Download or read book Journal written by American Chemical Society and published by . This book was released on 2001 with total page 1320 pages. Available in PDF, EPUB and Kindle. Book excerpt:

Download or read book Proteins and the Theory of Colloidal Behavior written by Jacques Loeb and published by . This book was released on 1924 with total page 410 pages. Available in PDF, EPUB and Kindle. Book excerpt:

Download or read book Capillary Electrophoresis of Proteins and Peptides written by Nguyet Thuy Tran and published by Humana. This book was released on 2018-05-30 with total page 234 pages. Available in PDF, EPUB and Kindle. Book excerpt: This book provides a comprehensive survey of recent developments and applications of high performance capillary electrophoresis in the field of protein and peptide analysis with a distinct focus on the analysis of intact proteins.
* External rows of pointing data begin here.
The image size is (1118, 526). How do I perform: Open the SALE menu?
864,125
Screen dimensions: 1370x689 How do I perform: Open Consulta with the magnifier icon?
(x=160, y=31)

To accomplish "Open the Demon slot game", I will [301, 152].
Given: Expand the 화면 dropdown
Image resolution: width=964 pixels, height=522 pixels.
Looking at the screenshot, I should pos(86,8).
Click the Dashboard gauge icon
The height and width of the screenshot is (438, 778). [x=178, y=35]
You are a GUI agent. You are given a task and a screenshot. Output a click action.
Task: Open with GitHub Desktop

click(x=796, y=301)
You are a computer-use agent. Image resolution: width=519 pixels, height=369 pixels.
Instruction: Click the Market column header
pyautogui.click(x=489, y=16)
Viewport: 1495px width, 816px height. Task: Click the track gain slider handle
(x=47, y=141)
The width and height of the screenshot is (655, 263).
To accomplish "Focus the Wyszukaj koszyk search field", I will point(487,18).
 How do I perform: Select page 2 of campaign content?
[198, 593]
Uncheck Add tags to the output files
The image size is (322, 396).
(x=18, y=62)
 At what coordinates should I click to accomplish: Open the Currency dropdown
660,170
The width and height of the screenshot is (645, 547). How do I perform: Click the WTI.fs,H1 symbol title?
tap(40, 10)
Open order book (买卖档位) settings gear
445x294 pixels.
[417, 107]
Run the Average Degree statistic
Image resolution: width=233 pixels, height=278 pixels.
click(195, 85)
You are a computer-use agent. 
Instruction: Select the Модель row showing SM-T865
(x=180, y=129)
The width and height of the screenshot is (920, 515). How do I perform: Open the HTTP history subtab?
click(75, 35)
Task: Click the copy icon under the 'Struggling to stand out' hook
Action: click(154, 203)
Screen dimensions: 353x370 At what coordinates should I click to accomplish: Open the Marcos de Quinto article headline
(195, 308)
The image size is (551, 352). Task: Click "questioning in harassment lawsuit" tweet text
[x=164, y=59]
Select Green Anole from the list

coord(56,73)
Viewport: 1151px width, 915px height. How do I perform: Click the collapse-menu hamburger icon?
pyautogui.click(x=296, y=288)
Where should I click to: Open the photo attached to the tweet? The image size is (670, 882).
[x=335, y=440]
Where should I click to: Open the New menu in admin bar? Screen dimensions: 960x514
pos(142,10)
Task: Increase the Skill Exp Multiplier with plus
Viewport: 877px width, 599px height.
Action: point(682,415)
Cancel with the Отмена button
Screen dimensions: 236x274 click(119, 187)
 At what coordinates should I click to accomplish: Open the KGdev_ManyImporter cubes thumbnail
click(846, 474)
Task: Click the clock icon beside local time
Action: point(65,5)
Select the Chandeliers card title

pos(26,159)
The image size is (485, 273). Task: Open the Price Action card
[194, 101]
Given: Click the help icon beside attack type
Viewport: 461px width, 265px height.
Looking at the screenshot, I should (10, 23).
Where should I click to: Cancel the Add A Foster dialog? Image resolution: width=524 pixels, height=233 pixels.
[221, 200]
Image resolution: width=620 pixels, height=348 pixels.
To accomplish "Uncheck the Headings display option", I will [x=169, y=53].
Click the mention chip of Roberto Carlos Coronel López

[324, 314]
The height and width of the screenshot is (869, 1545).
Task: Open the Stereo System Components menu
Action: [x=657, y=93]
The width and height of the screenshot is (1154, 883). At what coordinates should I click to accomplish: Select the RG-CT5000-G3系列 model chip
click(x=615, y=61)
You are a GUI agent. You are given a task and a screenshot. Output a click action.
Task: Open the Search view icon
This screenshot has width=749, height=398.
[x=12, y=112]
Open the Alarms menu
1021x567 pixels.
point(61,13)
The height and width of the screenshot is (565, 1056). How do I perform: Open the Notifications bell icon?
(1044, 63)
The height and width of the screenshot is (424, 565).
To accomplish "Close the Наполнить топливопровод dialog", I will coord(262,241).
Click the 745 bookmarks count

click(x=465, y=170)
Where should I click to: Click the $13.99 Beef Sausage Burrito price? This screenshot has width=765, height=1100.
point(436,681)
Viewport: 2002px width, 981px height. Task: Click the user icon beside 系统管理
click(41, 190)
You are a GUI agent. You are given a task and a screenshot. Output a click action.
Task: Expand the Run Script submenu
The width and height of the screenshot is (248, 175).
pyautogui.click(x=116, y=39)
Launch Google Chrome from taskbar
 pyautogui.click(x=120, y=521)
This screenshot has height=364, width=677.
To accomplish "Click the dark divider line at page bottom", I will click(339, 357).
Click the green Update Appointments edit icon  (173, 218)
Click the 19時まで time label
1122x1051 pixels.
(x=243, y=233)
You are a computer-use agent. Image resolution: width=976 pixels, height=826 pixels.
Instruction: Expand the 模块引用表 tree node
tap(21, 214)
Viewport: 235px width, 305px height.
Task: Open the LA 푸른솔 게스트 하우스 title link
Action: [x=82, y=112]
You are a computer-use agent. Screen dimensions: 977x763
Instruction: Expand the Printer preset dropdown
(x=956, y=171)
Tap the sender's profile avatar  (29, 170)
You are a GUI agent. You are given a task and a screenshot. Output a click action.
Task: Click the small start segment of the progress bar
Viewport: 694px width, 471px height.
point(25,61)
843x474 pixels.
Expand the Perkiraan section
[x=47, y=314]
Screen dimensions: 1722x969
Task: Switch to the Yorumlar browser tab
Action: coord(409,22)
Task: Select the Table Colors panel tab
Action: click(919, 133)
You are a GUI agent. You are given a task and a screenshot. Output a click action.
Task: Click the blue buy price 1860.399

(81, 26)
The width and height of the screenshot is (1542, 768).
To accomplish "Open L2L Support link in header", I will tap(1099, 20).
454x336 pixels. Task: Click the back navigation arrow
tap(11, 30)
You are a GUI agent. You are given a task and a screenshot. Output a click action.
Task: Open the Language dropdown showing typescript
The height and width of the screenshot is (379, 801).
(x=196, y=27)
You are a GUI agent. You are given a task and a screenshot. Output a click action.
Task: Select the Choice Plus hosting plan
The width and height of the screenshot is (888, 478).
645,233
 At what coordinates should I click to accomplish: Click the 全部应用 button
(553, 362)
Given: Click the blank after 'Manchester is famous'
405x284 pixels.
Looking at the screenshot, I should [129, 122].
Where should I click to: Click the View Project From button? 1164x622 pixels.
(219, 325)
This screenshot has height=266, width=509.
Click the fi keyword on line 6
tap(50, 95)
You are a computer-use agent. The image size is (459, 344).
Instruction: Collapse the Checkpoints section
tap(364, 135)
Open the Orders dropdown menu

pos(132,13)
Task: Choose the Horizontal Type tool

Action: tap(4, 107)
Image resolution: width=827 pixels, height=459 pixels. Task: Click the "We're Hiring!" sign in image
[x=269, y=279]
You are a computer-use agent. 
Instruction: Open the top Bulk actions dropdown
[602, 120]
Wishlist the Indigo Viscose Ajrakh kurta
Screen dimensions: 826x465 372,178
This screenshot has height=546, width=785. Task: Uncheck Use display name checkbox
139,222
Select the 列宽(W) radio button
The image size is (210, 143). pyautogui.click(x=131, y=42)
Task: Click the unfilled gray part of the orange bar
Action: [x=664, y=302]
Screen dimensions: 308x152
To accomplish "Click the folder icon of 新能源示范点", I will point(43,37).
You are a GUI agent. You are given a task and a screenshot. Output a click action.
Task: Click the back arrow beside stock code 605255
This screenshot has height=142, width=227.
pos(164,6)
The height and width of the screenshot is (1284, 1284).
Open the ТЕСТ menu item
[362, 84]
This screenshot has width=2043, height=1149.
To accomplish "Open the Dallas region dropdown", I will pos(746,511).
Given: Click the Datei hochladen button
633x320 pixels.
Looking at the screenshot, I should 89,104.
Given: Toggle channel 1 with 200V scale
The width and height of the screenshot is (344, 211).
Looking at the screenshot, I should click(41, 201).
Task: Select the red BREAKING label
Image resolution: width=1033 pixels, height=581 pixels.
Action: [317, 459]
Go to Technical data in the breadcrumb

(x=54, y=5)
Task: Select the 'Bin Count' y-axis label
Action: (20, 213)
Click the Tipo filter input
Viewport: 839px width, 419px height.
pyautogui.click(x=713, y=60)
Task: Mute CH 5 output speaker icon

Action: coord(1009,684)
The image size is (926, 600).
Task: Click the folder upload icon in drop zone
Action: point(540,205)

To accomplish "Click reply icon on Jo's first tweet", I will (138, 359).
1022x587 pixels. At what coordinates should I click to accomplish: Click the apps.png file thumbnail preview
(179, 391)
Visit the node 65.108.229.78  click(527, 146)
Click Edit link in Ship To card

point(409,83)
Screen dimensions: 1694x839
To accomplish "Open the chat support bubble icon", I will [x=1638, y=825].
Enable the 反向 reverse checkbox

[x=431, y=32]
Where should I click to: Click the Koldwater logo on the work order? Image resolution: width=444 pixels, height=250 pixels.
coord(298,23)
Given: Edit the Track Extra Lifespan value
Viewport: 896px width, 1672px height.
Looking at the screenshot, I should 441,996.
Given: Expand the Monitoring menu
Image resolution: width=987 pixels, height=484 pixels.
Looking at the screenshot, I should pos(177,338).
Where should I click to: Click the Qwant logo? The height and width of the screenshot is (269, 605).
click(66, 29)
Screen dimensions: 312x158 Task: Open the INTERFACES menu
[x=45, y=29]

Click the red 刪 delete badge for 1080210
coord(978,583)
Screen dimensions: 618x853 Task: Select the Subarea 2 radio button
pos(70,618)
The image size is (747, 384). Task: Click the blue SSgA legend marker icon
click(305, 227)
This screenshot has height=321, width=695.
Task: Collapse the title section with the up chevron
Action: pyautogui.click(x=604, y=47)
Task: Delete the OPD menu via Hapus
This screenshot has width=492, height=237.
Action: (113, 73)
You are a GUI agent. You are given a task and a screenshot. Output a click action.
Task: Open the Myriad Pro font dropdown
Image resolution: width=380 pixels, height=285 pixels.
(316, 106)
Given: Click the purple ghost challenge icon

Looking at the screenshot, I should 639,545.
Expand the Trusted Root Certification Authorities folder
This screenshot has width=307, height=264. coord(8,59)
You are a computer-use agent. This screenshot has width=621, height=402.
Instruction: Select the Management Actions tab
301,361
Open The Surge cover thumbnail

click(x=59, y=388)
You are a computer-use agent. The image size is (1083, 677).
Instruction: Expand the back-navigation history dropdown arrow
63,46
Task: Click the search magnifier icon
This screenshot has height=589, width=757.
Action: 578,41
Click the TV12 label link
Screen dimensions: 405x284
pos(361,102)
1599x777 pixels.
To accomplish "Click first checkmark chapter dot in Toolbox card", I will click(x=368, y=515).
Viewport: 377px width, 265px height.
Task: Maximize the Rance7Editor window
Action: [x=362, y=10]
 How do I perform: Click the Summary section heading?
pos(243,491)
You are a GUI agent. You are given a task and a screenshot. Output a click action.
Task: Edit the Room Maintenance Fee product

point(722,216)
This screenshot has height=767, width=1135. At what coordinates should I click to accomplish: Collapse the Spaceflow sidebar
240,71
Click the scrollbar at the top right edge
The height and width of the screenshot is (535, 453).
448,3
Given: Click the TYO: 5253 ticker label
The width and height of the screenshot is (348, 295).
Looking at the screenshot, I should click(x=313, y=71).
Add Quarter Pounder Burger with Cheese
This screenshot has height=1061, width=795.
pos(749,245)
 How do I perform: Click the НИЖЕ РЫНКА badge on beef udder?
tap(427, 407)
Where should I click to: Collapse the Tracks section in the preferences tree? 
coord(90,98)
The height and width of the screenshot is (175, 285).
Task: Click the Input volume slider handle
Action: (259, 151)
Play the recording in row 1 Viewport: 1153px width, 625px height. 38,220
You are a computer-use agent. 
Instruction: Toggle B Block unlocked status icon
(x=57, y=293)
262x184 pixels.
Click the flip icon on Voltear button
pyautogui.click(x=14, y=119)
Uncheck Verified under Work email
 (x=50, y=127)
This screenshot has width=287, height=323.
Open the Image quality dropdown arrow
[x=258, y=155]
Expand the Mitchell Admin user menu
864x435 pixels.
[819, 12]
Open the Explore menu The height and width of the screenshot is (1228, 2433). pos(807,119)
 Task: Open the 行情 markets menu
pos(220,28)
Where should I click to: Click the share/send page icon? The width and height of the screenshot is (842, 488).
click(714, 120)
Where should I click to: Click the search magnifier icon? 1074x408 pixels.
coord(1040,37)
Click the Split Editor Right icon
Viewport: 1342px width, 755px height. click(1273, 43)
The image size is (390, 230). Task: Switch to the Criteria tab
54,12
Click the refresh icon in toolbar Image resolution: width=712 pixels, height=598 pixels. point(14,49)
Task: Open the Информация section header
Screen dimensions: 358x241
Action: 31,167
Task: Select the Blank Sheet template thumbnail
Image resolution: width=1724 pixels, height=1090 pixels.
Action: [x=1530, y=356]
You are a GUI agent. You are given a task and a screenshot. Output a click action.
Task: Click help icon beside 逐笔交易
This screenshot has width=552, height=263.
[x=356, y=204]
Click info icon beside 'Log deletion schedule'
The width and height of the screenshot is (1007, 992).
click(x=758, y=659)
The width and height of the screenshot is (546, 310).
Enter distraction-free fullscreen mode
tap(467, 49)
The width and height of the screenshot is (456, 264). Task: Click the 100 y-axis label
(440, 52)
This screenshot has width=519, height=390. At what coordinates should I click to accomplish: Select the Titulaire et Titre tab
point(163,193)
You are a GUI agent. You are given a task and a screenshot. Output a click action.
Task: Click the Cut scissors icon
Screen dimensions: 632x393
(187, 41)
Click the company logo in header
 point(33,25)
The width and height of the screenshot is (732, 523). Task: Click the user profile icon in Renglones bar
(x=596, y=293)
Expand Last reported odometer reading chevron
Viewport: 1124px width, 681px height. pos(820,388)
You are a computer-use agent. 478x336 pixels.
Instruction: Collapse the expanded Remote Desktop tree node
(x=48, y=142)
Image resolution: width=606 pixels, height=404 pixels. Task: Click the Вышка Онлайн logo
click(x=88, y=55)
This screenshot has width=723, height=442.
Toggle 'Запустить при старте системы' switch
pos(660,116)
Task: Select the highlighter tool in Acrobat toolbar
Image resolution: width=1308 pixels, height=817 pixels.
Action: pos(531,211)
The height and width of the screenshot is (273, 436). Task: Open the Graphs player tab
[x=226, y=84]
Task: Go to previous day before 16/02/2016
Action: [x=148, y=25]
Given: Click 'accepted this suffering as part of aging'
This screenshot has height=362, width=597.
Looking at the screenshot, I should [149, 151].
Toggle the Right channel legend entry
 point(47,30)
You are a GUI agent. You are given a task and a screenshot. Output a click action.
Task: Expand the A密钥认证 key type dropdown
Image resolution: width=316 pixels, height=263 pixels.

With practical detail, the contents cover different modes of capillary electrophoresis (CE) useful for protein and peptide analysis, CZE, CIEF, ACE, CGE, and different types of application such as the quality control of therapeutic proteins and monoclonal antibodies, clinical analyses of chemokines in tissues, qualitative and quantitative analysis of vaccine proteins, and determination of binding constants in complexes involving peptides or proteins. Written for the highly successful Methods in Molecular Biology series, chapters include introductions to their respective topics, lists of the necessary materials and reagents, step-by-step, readily reproducible laboratory protocols, and tips on troubleshooting and avoiding known pitfalls. Authoritative and exhaustive, Capillary Electrophoresis of Proteins and Peptides: Methods and Protocols serves both beginners and experts with a collection of the current and most active topics in this vital field of study.